性は人の営みなのに、なぜ世間は性に関わる仕事を差別するのでしょうか?
臭いものにフタをするように扱われ、よくわからないからと過剰に恐れられている気がします。
絶対におかしい。間違っている。
そう思ったわたしは、ある夢を抱きました。
大人になったら、物凄く魅力的で色っぽい女性になり、総理大臣を奴隷にして、日本の政治を裏で操り、水商売への差別を無くそう。
笑うんじゃねえ。
わたしは、マジです。
これが、わたしの人生の目標なのです。
母の友人であるAV女優や風俗嬢から様々な技術を学び、経験を積み重ね、十七歳にして、わたしは立派な痴女になりました。また、総理大臣に近付ける程の地位を手に入れるために、学業にも真剣に取り組みました。高校を卒業したら、東京大学の法学部を受験するつもりです。
優等生で巨乳で痴女。
ボンクラ男子共にとっては、たまらない存在でしょう?
わたしに誘惑できない男子はいないはずでした。
・・・・・・しかし、そんな痴女としてのわたしのプライドを、あの男がへし折ったのです。
・・・・・・金屋武。
あの武骨な角刈りマッチョは、わたしのハイレベルな誘惑をことごとく無視してきました。
むかつきました。
許せませんでした。
総理大臣を奴隷にする夢を持つ、優秀な痴女であるこのわたしが、たかが同い年の高校生のガキひとりを虜にできないなんて、認めたくありませんでした。

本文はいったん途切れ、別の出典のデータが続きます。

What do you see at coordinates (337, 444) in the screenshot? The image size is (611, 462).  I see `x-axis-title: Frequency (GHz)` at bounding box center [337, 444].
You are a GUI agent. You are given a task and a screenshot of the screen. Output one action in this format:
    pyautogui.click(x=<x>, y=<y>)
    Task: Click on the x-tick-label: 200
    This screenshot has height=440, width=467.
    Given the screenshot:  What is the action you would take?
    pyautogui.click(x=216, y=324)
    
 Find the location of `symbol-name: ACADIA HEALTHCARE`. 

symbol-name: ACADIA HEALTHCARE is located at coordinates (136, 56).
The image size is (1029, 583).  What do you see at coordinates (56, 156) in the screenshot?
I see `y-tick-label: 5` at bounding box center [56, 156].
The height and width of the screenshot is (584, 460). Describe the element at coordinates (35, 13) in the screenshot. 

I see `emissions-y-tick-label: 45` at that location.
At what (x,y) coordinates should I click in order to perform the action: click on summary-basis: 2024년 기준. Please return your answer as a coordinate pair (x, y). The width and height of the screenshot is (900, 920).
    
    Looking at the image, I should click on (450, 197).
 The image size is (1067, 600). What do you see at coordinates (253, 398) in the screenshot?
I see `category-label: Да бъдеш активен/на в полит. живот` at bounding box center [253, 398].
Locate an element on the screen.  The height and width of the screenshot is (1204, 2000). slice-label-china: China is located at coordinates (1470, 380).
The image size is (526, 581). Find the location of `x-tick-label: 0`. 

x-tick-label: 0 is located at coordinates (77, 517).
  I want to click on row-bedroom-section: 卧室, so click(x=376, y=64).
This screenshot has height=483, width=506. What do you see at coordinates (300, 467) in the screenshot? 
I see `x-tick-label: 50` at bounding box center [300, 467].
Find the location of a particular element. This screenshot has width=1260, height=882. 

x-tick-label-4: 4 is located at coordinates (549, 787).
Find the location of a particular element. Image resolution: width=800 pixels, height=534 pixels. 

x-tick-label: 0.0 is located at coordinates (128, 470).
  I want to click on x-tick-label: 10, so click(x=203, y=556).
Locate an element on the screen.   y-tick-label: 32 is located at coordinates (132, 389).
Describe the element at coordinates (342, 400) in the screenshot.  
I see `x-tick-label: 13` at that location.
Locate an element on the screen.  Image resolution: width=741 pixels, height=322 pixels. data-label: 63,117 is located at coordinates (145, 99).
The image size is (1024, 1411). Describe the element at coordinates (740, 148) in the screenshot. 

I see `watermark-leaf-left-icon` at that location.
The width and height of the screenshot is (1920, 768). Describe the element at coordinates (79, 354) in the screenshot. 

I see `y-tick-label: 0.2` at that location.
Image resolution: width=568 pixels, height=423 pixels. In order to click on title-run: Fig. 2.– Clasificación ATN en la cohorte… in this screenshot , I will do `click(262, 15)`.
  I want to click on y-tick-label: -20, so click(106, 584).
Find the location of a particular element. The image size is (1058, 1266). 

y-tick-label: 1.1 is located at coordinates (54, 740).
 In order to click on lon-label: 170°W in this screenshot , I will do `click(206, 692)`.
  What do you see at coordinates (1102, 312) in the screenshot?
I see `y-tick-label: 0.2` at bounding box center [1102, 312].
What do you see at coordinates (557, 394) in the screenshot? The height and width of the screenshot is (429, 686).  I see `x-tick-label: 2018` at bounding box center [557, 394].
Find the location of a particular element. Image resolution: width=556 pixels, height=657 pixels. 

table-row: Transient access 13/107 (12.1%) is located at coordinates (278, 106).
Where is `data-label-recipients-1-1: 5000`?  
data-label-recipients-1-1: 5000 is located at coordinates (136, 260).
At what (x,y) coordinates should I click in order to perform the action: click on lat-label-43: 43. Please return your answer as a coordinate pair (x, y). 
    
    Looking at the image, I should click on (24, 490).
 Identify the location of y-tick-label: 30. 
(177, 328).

わたしは何度も金屋武につきまといました。もう無理やりやってしまおうと思って、一度公園で襲ったのですが、残念ながら逃げられてしまいました。
金屋武はギャルゲー病という奇病を患っていて、他の女子にも言い寄られていました。しかし、彼はどの娘にも手を出しませんでした。
・・・・・・こいつ、おかしいんじゃないかと思いました。
健全な男子高校生が、こんなにも女の子にモテモテになって、冷静でいられるわけがありません。そんなのは異常です。
ひょっとして、ゲイなんじゃないかしら?
わたしは疑いました。
・・・・・・やはりゲイでした。
今朝、趣味で自分を縄で緊縛し、学校の教室のロッカーに閉じ込もっていたわたしは、中から教室にいる二人の様子を見て確信しました。
金屋武の、風宮旬を見る熱っぽい目つきは、恋する乙女のそれでした。
ゲイだったのです。だから、わたしがどれだけ高尚な誘惑をくりかえしても、まったく見向きもしなかったわけです。ようやく納得がいきました。
しかし、あきらめたくありませんでした。金屋武は、ゲイにしておくにはもったいない。すごくいい体をしているのです。食いたい!すっげえ食いたい!
極論ですが、もしかしたら、総理大臣がゲイだという可能性もあるのです。たかが同性愛者だからという理由で、まだ十七歳のガキである高校生を堕とせないようでは、痴女の頂点には立てません。
そこで、わたしはある作戦をたて、それを実行することを決意しました。
早朝に、ロッカーの中から、風宮旬の秘密を目撃したことで、思いついた作戦です。
ロッカーから出してもらって、縄を解いてもらい、金屋武を軽くからかったあと・・・・・・、
教室を出る直前、わたしは風宮旬に向かって、こんなことをささやきました。
「さっきね、ロッカーの中から見ちゃったんです。風宮君が着替えてたところを」
耳元に口を近づけます。
「女装のこと、ばらしてほしくなかったら、昼休み、生徒会室に来てください。お話があります」
「・・・・・・・・・・・・っ!」
風宮旬の顔が、ゆっくりと青くなっていきました。表情がこわばります。
金屋武が、こちらをにらんでいます。
「じゃあ、風宮君、よろしくね」
そう言うと、わたしは教室を出ていきました。